### Reading text
Parenting the Disabled
Almost every parent looks ahead with mixed feelings to the point in their child’s life when they will finish school and move on to become independent young adults. However, this is not always the case, especially for those who are parents of children with developmental disabilities. These parents have to face the reality that 93% of children with disabilities will be unemployed upon leaving the public school system and most will remain unemployed for their entire life.
Jack Kosik, founder and director of Noah’s Ark, informed me of how parents with children with developmental disabilities have a neglectful mindset when it comes to their child’s future. “Many families just try to get through a day, or a week and pray that the future will take care of itself. They do not understand how challenging it becomes when an individual with a developmental disability exits the school system to a life of video games and soap operas.”
When parents come around to facing the facts of reality, they are put in a dilemma as to what the next point in life is for their child. Noah’s Ark’s website states that due to a severe lack of adequate funding, there are over 18,000 individuals who are on a waiting list to receive services. New applicants for support services are being told the wait could be 10 to 15 years. In fact, it is only when parents become too old to properly care for their children that the Agency for Persons with Disabilities will place these individuals in a group home or facility. At this point in their life, it becomes very difficult for these individuals to grow and learn healthy habits that will empower them to live independently.
With all this in mind it seems like parents have no option but to provide shelter and care for their children day in and day out until they no longer physically can take it. A lifestyle of constantly giving oneself exhausts parents and drains them of living a vibrant life themselves. Kosik stated, “In many cases, just getting through the day is a challenge.”
In addition to all of this, the divorce rate is near 90% for parents of children with developmental disabilities. Kosik informed me that most families are single-parents trying to earn a living to support their family and they come home to tend to the needs of a child with disabilities.
When their seems to be no hope in such circumstances, especially with the State of Florida ranking 47th in providing support services, where can parents turn to find help? Parents in the Lakeland area can find relief and hope in Noah’s Ark, a local organization that empowers individuals with developmental disabilities to learn how to become independent so that they can experience all that God intends for their lives.
The Group of Parents that Dared to Question the Future and Work to Change It
Noah’s Ark has been serving the Lakeland area since 1997. The organization grew out of a parent support group named “Parent to Parent.” “Parent to Parent” is a national organization that connects parents so that they do not feel that they are alone in dealing with the most trying issues of raising a child with developmental disabilities.

### Given exercise A
Answer each question using the article on parenting the disabled.
(i) What share of children with disabilities will be unemployed on leaving the public school system?
(ii) How many individuals are on the waiting list to receive services?
(iii) Since what year has Noah's Ark served the Lakeland area?
### Given exercise B
In one to three sentences, explain why the "Parent to Parent" organization connects parents, as the article on parenting the disabled states.
### Given exercise C
Carry on the article on parenting the disabled, starting after its last sentence.

### Data entries
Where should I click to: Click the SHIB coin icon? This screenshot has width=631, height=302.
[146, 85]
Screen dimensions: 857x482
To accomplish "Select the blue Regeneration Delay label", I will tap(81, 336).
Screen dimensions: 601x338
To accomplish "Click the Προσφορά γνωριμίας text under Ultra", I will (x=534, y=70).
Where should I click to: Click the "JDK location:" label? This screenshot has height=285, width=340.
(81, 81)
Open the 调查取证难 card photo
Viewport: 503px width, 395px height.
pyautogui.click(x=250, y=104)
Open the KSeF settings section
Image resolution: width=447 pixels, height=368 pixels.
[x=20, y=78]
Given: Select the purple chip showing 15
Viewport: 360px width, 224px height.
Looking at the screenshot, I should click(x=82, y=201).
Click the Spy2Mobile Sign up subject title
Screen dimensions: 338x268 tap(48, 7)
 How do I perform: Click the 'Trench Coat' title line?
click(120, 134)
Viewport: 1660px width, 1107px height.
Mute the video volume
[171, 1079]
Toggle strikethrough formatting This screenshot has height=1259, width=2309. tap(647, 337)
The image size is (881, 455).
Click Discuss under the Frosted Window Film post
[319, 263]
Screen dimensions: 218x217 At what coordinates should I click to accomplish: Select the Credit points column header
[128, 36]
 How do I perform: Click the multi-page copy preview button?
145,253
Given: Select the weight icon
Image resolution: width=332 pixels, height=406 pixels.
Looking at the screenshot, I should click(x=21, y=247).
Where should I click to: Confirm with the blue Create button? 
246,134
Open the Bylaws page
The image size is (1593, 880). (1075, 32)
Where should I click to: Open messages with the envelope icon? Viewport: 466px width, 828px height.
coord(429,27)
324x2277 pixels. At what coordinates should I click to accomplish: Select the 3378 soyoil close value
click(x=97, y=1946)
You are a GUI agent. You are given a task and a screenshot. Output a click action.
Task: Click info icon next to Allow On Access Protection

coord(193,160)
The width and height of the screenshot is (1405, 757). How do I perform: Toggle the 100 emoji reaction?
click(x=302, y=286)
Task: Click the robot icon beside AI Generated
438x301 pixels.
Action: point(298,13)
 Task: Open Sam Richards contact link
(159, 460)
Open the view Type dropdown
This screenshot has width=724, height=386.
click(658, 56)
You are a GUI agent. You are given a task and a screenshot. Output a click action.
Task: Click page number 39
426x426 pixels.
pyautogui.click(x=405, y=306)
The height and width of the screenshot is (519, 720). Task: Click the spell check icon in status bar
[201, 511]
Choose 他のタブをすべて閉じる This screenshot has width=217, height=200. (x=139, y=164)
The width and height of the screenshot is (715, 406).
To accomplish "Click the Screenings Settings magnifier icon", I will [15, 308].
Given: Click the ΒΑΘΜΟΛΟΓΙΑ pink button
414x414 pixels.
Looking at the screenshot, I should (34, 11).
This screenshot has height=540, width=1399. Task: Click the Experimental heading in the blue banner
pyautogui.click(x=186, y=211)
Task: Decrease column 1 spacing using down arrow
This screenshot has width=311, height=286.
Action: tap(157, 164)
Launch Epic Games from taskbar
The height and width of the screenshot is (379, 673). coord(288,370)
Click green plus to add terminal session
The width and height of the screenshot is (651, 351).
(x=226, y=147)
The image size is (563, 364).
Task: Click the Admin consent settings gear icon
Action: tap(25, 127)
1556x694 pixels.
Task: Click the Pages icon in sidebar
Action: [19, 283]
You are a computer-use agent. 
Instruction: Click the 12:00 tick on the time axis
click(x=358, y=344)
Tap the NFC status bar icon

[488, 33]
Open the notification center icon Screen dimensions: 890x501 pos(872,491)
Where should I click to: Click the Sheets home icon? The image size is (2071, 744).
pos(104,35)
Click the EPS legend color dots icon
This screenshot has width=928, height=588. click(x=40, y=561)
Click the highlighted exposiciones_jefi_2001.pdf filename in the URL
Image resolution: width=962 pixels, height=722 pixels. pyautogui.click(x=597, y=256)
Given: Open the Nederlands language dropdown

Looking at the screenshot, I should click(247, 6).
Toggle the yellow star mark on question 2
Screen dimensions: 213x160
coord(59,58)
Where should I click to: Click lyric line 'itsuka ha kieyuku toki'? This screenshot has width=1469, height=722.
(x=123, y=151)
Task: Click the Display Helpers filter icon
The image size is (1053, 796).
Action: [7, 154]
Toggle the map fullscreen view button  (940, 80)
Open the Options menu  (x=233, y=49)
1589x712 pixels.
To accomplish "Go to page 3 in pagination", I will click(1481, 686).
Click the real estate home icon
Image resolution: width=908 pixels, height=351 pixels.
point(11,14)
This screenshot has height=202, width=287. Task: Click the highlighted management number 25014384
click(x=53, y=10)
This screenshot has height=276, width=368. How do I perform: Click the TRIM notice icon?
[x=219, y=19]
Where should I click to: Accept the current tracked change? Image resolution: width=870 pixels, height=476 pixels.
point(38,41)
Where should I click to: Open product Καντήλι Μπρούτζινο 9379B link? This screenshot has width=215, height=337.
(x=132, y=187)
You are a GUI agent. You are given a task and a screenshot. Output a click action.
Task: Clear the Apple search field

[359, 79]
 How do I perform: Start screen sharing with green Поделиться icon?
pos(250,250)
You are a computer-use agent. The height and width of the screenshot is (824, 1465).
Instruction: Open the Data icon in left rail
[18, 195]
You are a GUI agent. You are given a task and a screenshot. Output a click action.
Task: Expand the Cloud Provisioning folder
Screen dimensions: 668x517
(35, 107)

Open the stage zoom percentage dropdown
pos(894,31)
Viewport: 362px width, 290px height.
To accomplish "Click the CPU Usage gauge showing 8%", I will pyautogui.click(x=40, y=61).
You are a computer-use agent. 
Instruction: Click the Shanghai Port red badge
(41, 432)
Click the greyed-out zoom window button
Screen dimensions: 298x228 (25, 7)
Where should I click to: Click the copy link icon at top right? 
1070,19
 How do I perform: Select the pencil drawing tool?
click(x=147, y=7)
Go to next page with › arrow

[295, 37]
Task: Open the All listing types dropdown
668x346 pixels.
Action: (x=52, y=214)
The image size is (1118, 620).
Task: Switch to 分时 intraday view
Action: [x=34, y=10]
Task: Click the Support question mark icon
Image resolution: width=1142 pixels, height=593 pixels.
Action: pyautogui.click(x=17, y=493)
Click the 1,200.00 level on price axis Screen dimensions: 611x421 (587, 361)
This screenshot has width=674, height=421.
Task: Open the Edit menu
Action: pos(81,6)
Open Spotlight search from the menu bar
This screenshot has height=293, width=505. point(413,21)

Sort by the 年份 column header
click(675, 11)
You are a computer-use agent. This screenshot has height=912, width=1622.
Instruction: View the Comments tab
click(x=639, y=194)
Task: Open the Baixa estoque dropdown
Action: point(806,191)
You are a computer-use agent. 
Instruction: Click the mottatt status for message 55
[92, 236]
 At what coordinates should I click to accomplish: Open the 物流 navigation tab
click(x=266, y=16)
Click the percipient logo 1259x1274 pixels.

### Final result A
(i) 93%
(ii) Over 18,000
(iii) 1997

### Final result B
It connects parents so that they do not feel alone when dealing with the most trying issues of raising a child with developmental disabilities.

### Final result C
Photo Credit: Jack Kosik; Image Design/Composition: Nick Tedeschi
The original group was made up of families with children from infants to teenagers. Jack Kosik’s daughter Brittany was 13 at the time. At one meeting Kosik brought up some concerns of his that had been lingering in his mind, ones that all parents of children with developmental disabilities must face. His concerns were related to what was going to happen to Britanny when he died. Some of the questions he had were
- “Where would she live?”
- “Who would her friends be?”
- “Who would care for her?” and
- “What quality of life would she have?”
Kosik informed me that he had already been looking into such questions and did not like what he was finding. If something happened to him at the time, she would likely be placed into a group home where quality of living is poor at best. She wouldn’t know any of the people and she would be cared for by constantly changing caregivers that are were paid close to minimum wages. People in group homes do not even get the privilege of making decisions for themselves, such as what they will be eating, when they will be eating, what they would be watching on television, and what leisure activities to participate in.
It was in the moment of Kosik sharing these concerns in the group support setting that he awakened similar concerns of other parents. As he brought about his concerns, other parents began looking ahead to their child’s future.
Out of about a dozen families that were involved in the “Parent to Parent” group, five chose to change their focus to changing what their child’s future quality of life would be like. It is this shift in focus that started Noah’s Ark.
In the process of developing the organization Kosik and the others felt the excitement of a positive change as they searched and discovered an array of organizations across the world. They saw how they were addressing the needs of individuals with developmental disabilities and knew that there was hope. The group traveled throughout Florida and to five different states to look at dozens of organizations to help them “crystallize” their vision.
Noah’s Ark still holds meetings as a support group regularly and anyone interested in attending is welcome. They are constantly helping educating and counseling parents on how to prepare for their child’s future needs. They inform people about the legal, financial, and guardianship issues to help them have their house in order.
The next membership meeting is Thursday, January 12, 2012. In this meeting they will be featuring a speaker from The Center for Guardian-Advocacy. She will discuss how families can protect their child through using a flexible and affordable form of guardianship. The membership meetings are open to individuals and families that support the organizations mission and goals.
A Look Into What It is Like Raising a Child With Autism
Dr. Steven Fettke is a professor in the College of Christian Ministries and Religion at Southeastern University. He is also the father of twin daughters and a 27 year old son, Philip, who is autistic.
I sat down and talked with Dr. Stephen Fettke about Philip and how Philip’s autism has affected their family’s life. We discussed what it has been like being the parent of a child with autism, Philip’s education and current life, their struggles, how they have coped, and what Dr. Fettke knows of Noah’s Ark.
Dr. Fettke stated that the greatest challenge is all the attention that is needed. It detracts from one’s own situation with their spouse and other children. He expressed how fortunate he is to have a wife as well that was supportive and helpful.
He also discussed how he founded a parent support group but it was difficult for the parents to find the time to actually meet together because they were also so busy with taking care of their child.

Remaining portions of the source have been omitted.